Vultr is a leading cloud infrastructure company on a mission to provide high-performance cloud solutions. They are seeking a highly skilled Storage Operations Engineer to build, maintain, and operate their Cloud Storage environments, focusing on enhancing system stability, scalability, and performance.
Responsibilities:
- Continually enhance the Ceph-based Cloud Storage System in terms of stability, scalability, functionality, performance and cost
- Actively participate in the design and architecture decisions for Ceph-based Cloud Storage
- Develop automation framework and improvements for our Ceph-based Cloud Storage infrastructure
- Optimize existing metrics collection and alerting systems
- Contribute to our internal documentation and knowledge base
- Monitor Cloud Storage infrastructure to ensure high availability and reliability of our services
- Partner with Network and Operations teams for capacity expansion and maintenance windows
- Evaluate new technologies, advance storage features and new operational methodology to drive efficiency and effectiveness
- Research and Develop cutting edge features for Ceph-based Cloud Storage
- Participate in meetings as required
- Job shadowing of new hires or other team members as required
- Effectively communicate cross-functionally
- Work independently as well as collaborate with team members and project stakeholders
Requirements:
- Problem solving skills using foundational data structures and distributed systems concepts
- Fluent in Linux (CentOS/RHEL/Debian/Ubuntu)

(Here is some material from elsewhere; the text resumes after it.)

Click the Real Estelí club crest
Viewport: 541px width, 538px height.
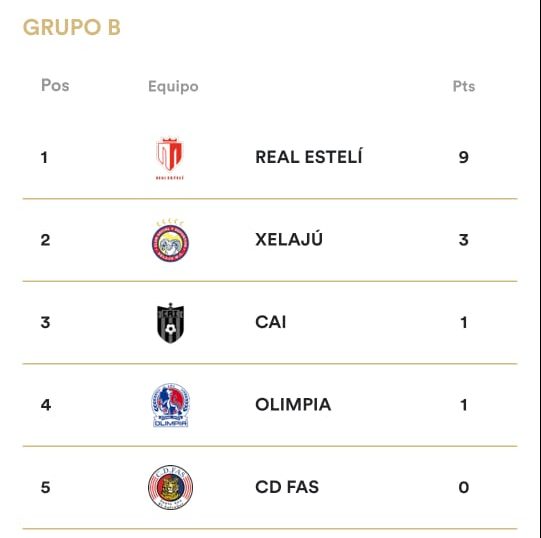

- 3+ years and extensive experience configuring, deploying, and managing distributed systems
- Hands on experience with cloud hosting, object storage, and block storage concepts
- Experience with performance tuning in virtualized environments
- Knowledge of server hardware including IPMI and storage drives (SATA, NVMe)
- Strong automating and scripting experience (Python/Bash/PHP/etc)
- Hands on experience with automation tools (Puppet/Ansible/Chef/Salt/etc)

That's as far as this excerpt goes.